—Que vous êtes bon, dit-elle en prenant affectueusement les mains du brave Suédois, que vous êtes bon! Mais est-il vrai que vous vous y connaissez en peinture? Ce n’est pas pour me faire plaisir que vous dites cela? Vous êtes un véritable amateur?
Ture Ekman lui assura qu’il aimait la peinture d’un amour véritable et qu’il passait pour s’y entendre.
Véra Alexandrovna, à cette déclaration positive, fut au comble du bonheur. On convint que, le jour suivant, après la séance à l’hôtel de l’Europe, ils se rendraient tous deux chez Paul.

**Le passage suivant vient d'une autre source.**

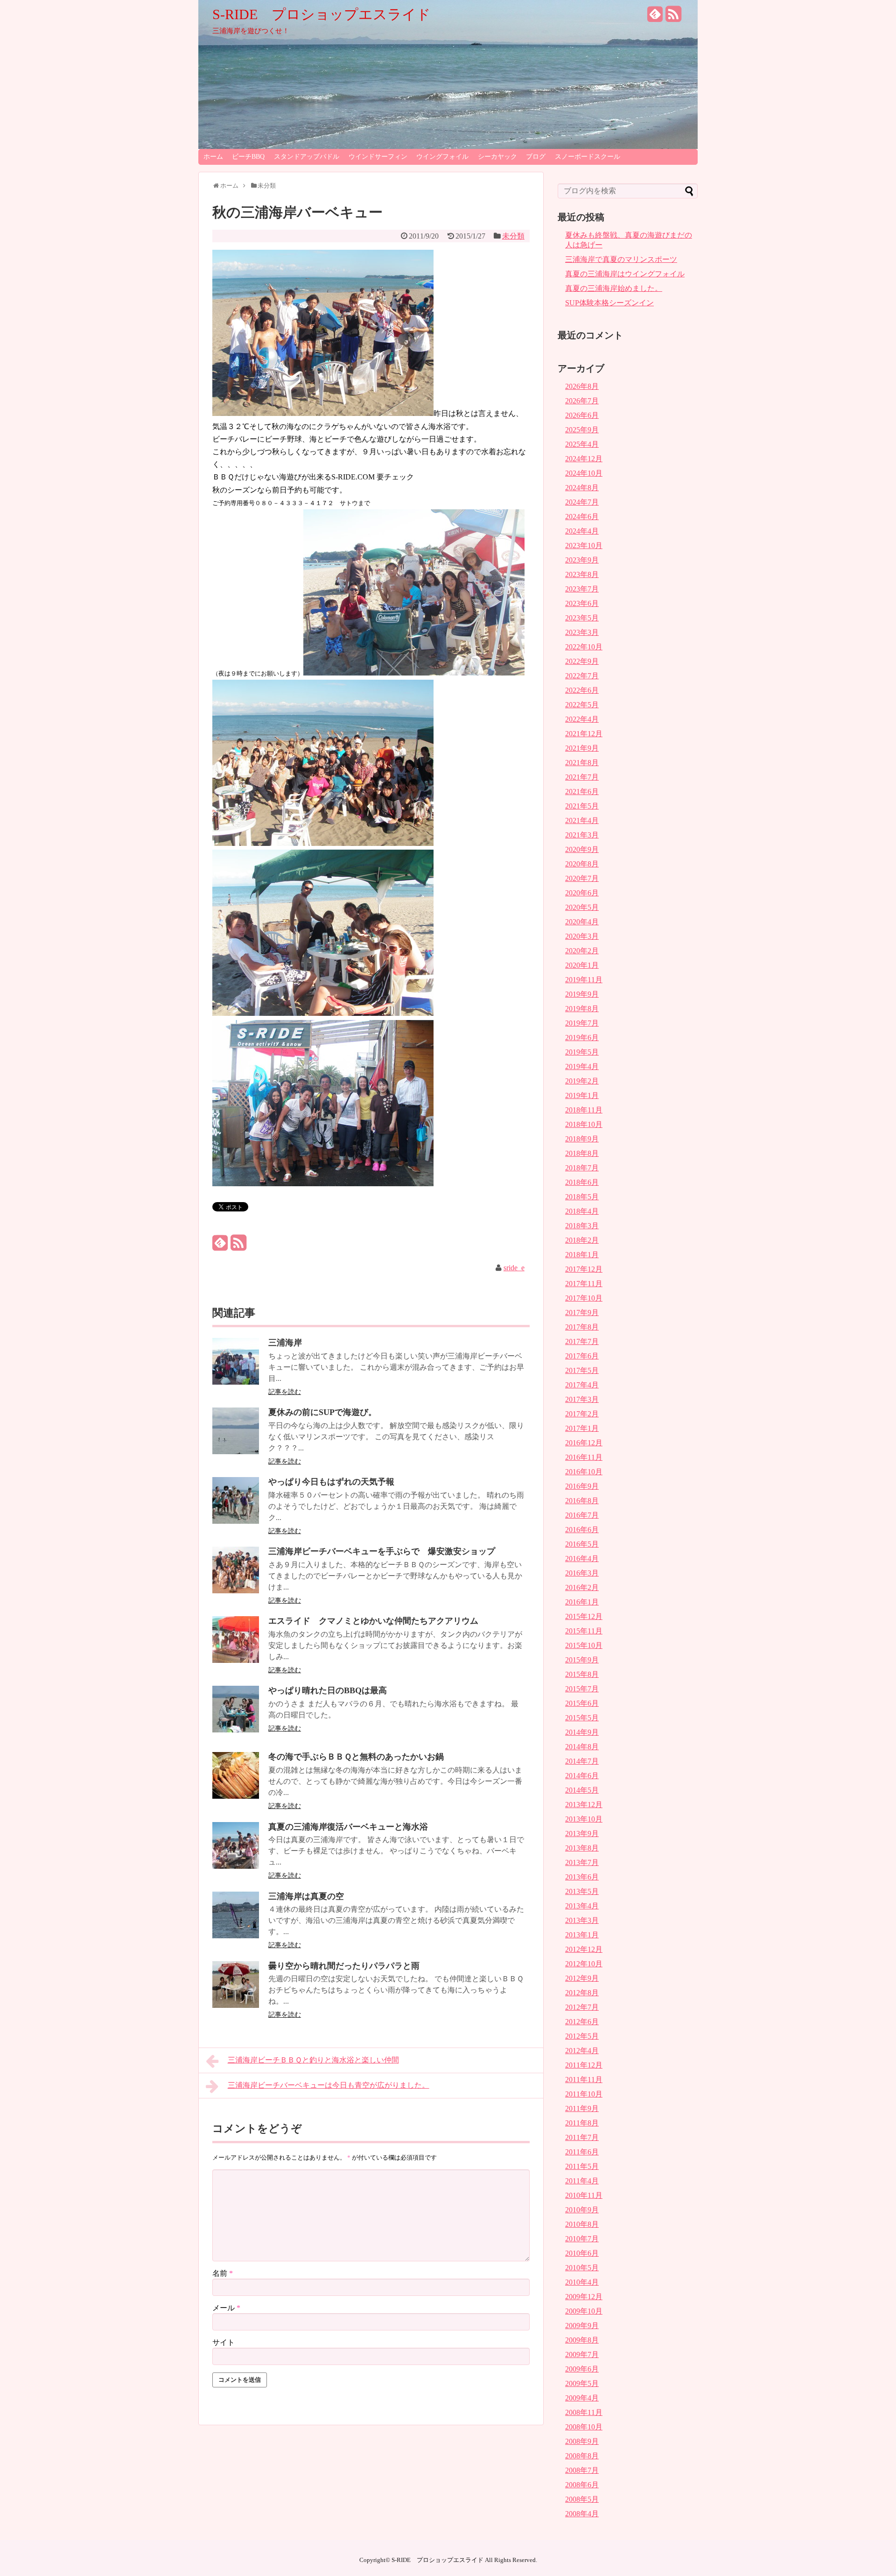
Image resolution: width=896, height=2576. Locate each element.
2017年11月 (583, 1284)
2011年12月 (583, 2065)
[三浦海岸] (235, 1382)
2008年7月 (582, 2470)
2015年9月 (582, 1660)
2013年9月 (582, 1833)
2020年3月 (582, 936)
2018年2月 (582, 1240)
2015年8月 (582, 1674)
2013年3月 (582, 1920)
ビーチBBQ (248, 156)
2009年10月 (583, 2311)
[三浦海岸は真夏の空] (235, 1936)
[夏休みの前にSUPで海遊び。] (235, 1452)
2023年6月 (582, 603)
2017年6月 (582, 1356)
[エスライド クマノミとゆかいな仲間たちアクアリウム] (235, 1660)
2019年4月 (582, 1066)
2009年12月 (583, 2297)
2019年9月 (582, 994)
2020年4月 (582, 922)
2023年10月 (583, 545)
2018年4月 (582, 1211)
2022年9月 (582, 661)
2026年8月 (582, 386)
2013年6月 (582, 1877)
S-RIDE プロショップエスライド (321, 14)
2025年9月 (582, 430)
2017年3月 (582, 1399)
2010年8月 (582, 2224)
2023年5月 (582, 618)
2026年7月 (582, 401)
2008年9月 (582, 2441)
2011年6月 (582, 2152)
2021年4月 (582, 820)
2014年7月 (582, 1761)
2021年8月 (582, 763)
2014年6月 (582, 1776)
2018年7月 (582, 1168)
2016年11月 (583, 1457)
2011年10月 (583, 2094)
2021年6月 (582, 791)
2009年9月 (582, 2326)
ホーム (213, 156)
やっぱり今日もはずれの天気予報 (331, 1481)
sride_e (514, 1268)
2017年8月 (582, 1327)
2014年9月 (582, 1732)
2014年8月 (582, 1747)
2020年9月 (582, 849)
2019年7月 (582, 1023)
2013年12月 (583, 1805)
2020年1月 (582, 965)
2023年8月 (582, 574)
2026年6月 (582, 415)
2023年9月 (582, 560)
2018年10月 (583, 1124)
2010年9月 (582, 2210)
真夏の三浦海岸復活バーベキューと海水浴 (348, 1826)
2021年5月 (582, 806)
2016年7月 (582, 1515)
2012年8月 (582, 1993)
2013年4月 (582, 1906)
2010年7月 (582, 2239)
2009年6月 (582, 2369)
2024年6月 (582, 517)
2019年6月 (582, 1038)
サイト (223, 2342)
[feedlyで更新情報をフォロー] (655, 17)
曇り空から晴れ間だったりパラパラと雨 (344, 1966)
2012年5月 (582, 2036)
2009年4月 (582, 2398)
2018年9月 (582, 1139)
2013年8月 (582, 1848)
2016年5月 (582, 1544)
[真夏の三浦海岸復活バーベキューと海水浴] (235, 1866)
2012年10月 (583, 1964)
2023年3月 (582, 632)
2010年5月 (582, 2268)
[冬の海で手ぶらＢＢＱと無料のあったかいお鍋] (235, 1796)
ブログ (536, 156)
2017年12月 (583, 1269)
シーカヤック (497, 156)
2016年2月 (582, 1587)
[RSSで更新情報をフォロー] (673, 17)
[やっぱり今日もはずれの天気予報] (235, 1521)
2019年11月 (583, 980)
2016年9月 (582, 1486)
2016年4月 (582, 1558)
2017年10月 (583, 1298)
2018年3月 (582, 1226)
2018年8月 (582, 1153)
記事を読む (284, 1391)
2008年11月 (583, 2412)
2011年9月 (582, 2108)
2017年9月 (582, 1312)
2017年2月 (582, 1414)
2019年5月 (582, 1052)
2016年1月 (582, 1602)
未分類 (513, 236)
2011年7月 (582, 2137)
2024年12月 (583, 459)
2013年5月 (582, 1891)
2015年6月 (582, 1703)
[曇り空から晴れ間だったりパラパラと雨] (235, 2005)
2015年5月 (582, 1718)
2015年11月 (583, 1631)
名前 (222, 2273)
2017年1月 (582, 1428)
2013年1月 (582, 1935)
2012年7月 (582, 2007)
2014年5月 (582, 1790)
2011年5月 (582, 2166)
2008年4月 (582, 2514)
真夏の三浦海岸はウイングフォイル (625, 274)
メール (226, 2308)
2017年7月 (582, 1341)
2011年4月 (582, 2181)
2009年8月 (582, 2340)
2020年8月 (582, 864)
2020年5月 (582, 907)
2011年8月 (582, 2123)
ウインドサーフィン (378, 156)
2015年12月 (583, 1616)
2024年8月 (582, 488)
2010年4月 (582, 2282)
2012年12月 (583, 1949)
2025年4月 (582, 444)
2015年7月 (582, 1689)
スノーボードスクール (587, 156)
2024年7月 (582, 502)
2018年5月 (582, 1197)
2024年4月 (582, 531)
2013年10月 (583, 1819)
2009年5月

Le lendemain, donc, les voilà partis en traîneau vers midi. Tout le long du chemin, la jeune fille bavarda joyeusement et le thème unique de son bavardage était Paul.

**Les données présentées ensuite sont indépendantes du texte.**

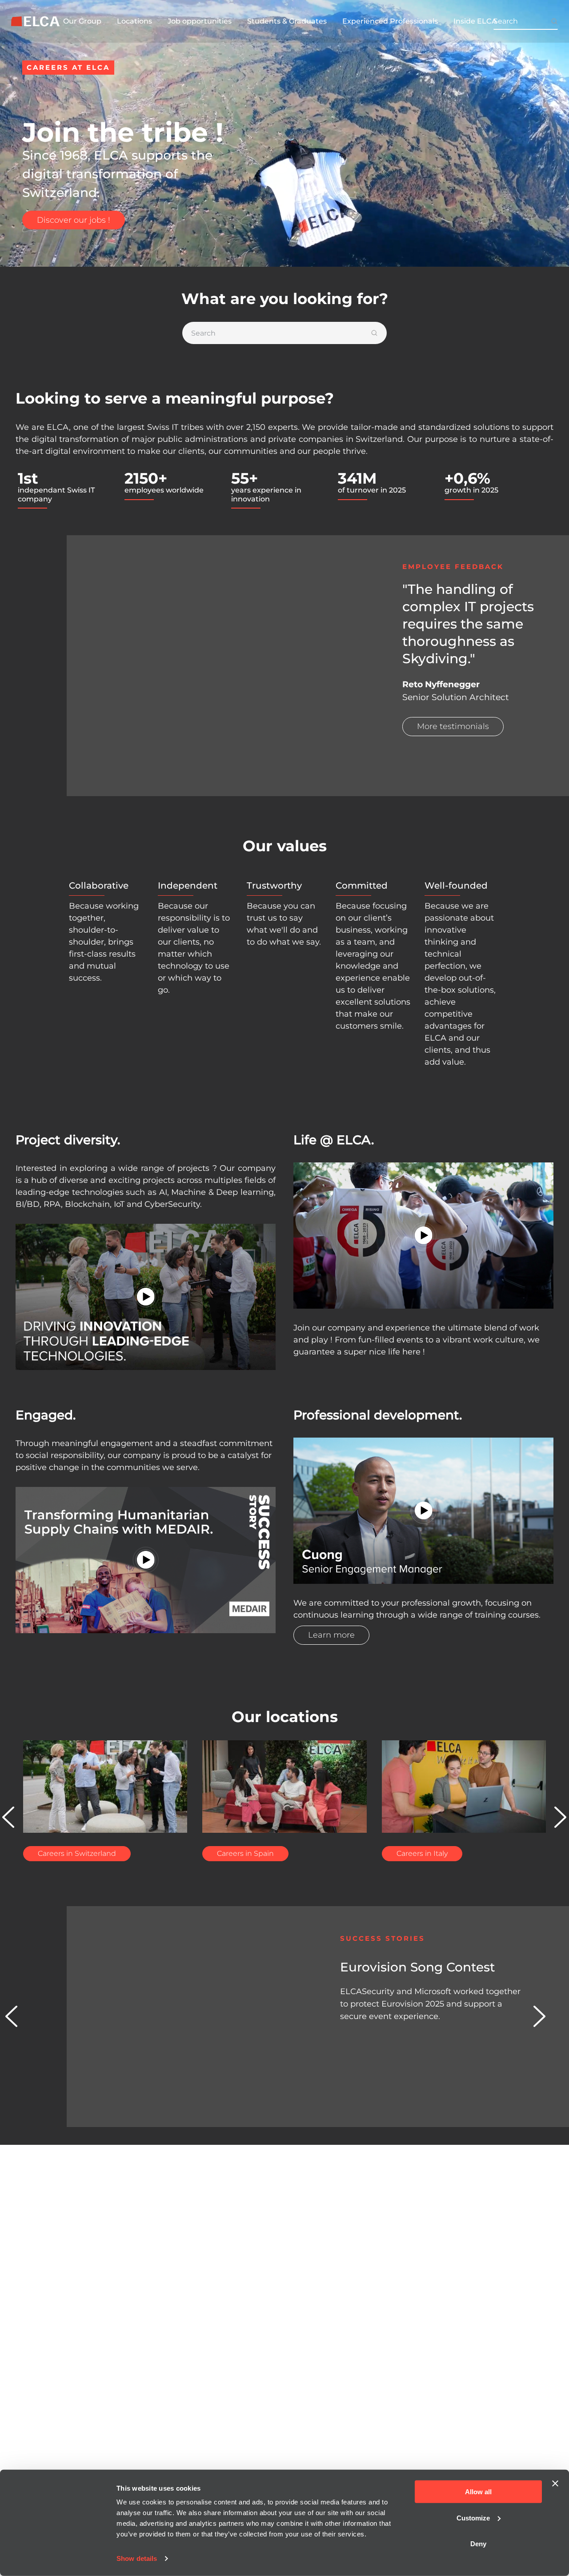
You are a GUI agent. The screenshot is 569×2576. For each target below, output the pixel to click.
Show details (136, 2558)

Ils arrivèrent enfin à la maison du héros. C’était un grand immeuble, à plusieurs corps de bâtiment séparés par de vastes cours. Ils montèrent un escalier qui ressemblait à un escalier de service et s’arrêtèrent au quatrième étage. Là, ils sonnèrent à une porte étroite et attendirent assez longtemps, jusqu’à ce qu’une femme débraillée et de mauvaise humeur vînt leur ouvrir et les introduisît dans un vestibule sans meubles qu’envahissait une odeur de choux aigres. Ils suivirent un couloir encombré de malles et de panières, au bout duquel Véra Alexandrovna poussa la porte entre-bâillée d’une chambre. Un jeune homme, à leur venue, se leva d’un vieux fauteuil et fit quelques pas au-devant des visiteurs. Il était grand, gros; sa figure était blafarde, le nez allongé, les yeux étroits et petits. Toute sa contenance était à la fois gênée et satisfaite. Il paraissait très jeune. La chambre était misérablement meublée, mais, en outre, elle était sale et en désordre, des bouts et des cendres de cigarettes traînaient partout; du linge sale était entassé dans un coin; des tubes de couleur gisaient, éventrés, sur le plancher. Le cœur du bon Ture Ekman se serra à l’idée que sa chère lectrice, cet ange, cet être pur et bon, s’était abandonnée dans un décor pareil aux caresses d’un tel homme. Mais peut-être sous cette enveloppe peu aimable, Paul cachait-il un vrai talent, une originalité précieuse, des dons qui rachèteraient son ingrate apparence. Hélas! Ture Ekman fut bien vite désabusé. Paul, à la demande de Véra, montrait ses dernières œuvres. C’étaient les plus plates inventions, des paysages tout pareils dans leur fadeur aux chromo-lithographies qui ornent le couvercle des boîtes à bonbons. Ture Ekman, qui avait du goût, vit au premier coup d’œil que Paul n’avait aucun don et aucun avenir. Il eut peine à réprimer un mouvement de mauvaise humeur. Il ne pouvait plus supporter la présence de Paul et se leva un peu brusquement pour prendre congé.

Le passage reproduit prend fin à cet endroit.